Cluster of several higher education institutions in Lyon, France

The University of Lyon (Université de Lyon, UdL) is a university system (ComUE) based in Lyon, France. It comprises 12 members and 9 associated institutions. The three main constituent universities in this center are: Claude Bernard University Lyon 1, which focuses upon health sciences and science studies with about 47,000 students; Lumière University Lyon 2, which focuses upon the social sciences and arts with about 30,000 students; Jean Moulin University Lyon 3, which focuses upon law, business administration, languages and humanities with about 20,000 students.

Following Paris and Toulouse, Lyon stands as France's third-largest university hub. Hosting 129,000 students, 11,500 educators and researchers, along with 510 private and public laboratories, it encompasses the city's three faculties (Lyon-1, Lyon-2, and Lyon-3), alongside the Jean Monnet University of Saint-Étienne, École Centrale de Lyon, École Normale Supérieure de Lyon, and the Institut d'Etudes Politiques de Lyon. The Centre National de la Recherche Scientifique, France's public institution for scientific research, is a vital member of this university network.

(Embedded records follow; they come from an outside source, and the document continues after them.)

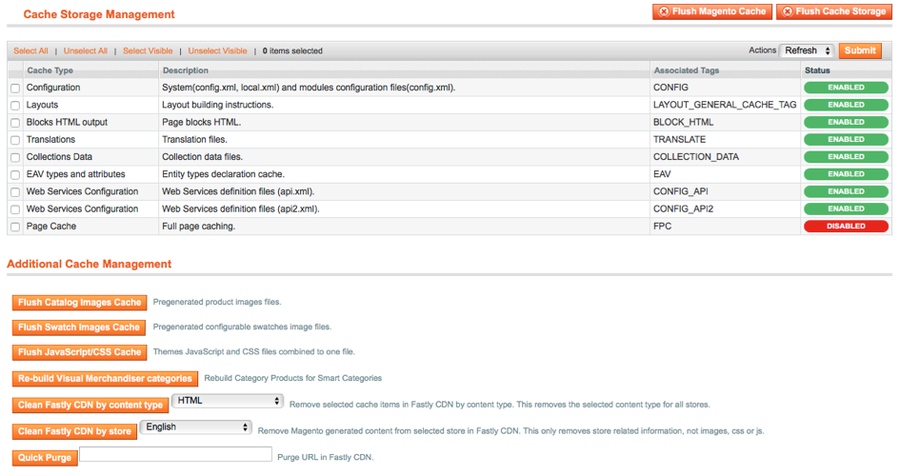Click the Quick Purge URL input field
The height and width of the screenshot is (476, 900).
pos(176,455)
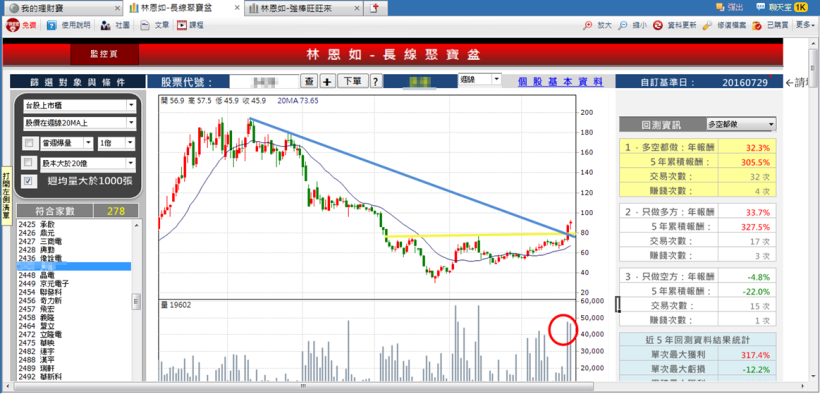Click the 下單 order button
Viewport: 820px width, 394px height.
coord(352,81)
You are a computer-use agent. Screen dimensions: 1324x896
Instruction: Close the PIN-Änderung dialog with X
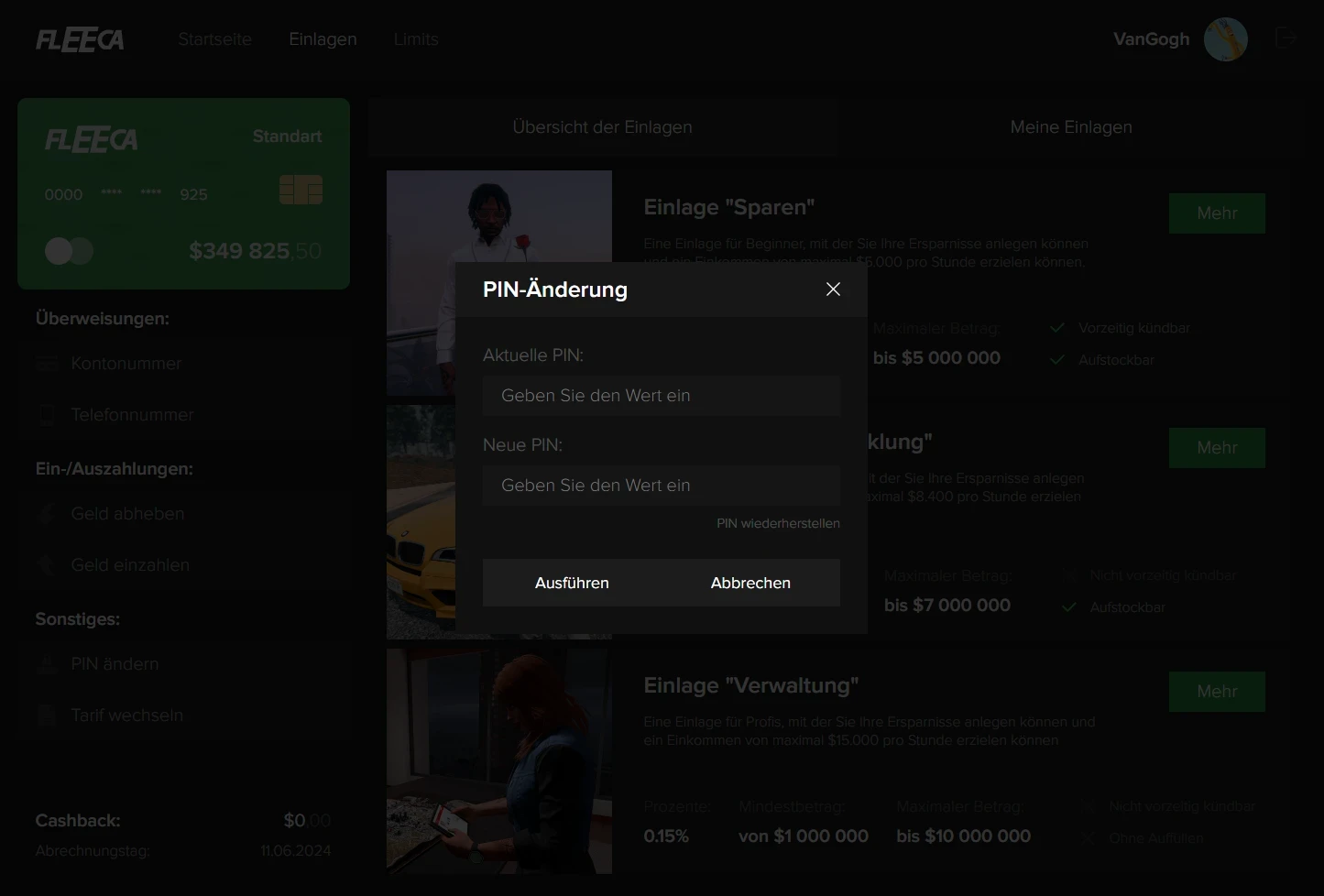833,290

Collaboratively, private and public higher education institutions in the Lyon region pool resources to advance and promote scientific research. Originally established between 1896 and 1968 as a centralized university amalgamating three historical faculties (sciences, arts, medicine, and law), the University of Lyon was split into three universities under the Edgar Faure law. Twenty-five years later, the university system of Lyon was created in accordance with each institution's autonomy.

== History ==
Lyon has historically been an industrious and mercantile city, oriented towards free trade and commerce due to its geographical location: at the confluence of the Saône and Rhône rivers, near Switzerland and Italy, on the route between northern and southern Europe. Primarily a merchant city under the Ancien Régime, Lyon does not have a long university history: this delay is partly due to the fear that education would divert young people from commerce and industry. The first modern higher education institution in Lyon was established in 1519 under the initiative of the Brotherhood of the Trinity (Confrérie de la Trinité). On 21 July 1527, following its success, the institution came under the control of the Lyon municipality, which then assumed financial responsibility for it. The institution became the Collège Confrérie de la Trinité. It was the first coeducational institution, notably welcoming poets Louise Labé and Pernette du Guillet during the Renaissance. In the 16th century, this university college was an influential humanist centre. Amidst the religious wars between Catholic and Huguenots, the director of the institution, the poet Barthélemy Aneau, was massacred in 1561, accused of sympathising with the Reformation. In 1565, Pope Pius IV confirmed the transfer of the college’s administration to the Jesuits, a transfer later validated in 1568 by King Charles IX of France. The college expanded in the 17th century, with the works financed by Queen Anne of Austria. Besides a theatre, a library, and an observatory, the Collège de la Trinité incorporated numerous buildings not primarily intended for education, including eight congregation chapels. To construct buildings specifically for boarders, the Jesuits began acquiring properties from the 1680s onwards, with acquisitions peaking between 1712 and 1713. In 1702, an astronomical observatory was built atop the Trinity Chapel, driven by astronomer Jean de Saint-Bonnet. In 1763, following the suppression of the Jesuit order in France, the Lyon municipality ordered the institution’s takeover by the Oratorian order. Like all universities and higher education institutions of the Ancien Régime, the Collège de la Trinité was abolished by the National Convention on 15 September 1793 during the Revolution, on the grounds that they were too aristocratic and did not align with the revolutionaries' vision of public education accessible to all.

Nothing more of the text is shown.